- _Stated exercise_
Collect every line below that contains the word "list".

- _Excerpted data_
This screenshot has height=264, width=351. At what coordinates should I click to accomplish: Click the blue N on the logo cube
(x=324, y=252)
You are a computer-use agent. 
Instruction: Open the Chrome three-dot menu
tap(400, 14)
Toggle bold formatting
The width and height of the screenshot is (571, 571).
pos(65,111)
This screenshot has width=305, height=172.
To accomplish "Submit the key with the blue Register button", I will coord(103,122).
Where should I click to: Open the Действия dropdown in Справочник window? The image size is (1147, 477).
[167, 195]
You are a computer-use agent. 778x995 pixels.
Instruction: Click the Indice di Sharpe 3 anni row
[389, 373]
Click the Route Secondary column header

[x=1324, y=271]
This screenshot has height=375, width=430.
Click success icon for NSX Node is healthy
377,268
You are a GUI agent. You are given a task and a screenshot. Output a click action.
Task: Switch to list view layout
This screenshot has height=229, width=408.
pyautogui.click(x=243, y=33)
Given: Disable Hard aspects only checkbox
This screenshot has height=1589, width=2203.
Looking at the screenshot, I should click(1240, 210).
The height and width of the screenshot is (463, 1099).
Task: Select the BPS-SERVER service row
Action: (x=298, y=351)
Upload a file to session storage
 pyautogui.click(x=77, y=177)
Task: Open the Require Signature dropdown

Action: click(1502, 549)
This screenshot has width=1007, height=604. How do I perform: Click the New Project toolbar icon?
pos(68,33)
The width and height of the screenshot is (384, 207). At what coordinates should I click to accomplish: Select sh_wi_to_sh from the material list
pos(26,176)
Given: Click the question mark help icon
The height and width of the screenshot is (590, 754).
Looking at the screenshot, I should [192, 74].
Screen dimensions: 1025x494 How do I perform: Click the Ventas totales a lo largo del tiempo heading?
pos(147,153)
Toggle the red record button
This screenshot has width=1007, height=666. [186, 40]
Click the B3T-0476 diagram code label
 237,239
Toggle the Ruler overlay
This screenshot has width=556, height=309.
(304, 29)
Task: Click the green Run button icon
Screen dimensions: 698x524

- _Response_
Task: Switch to list view layout
The width and height of the screenshot is (384, 207). At what coordinates should I click to accomplish: Select sh_wi_to_sh from the material list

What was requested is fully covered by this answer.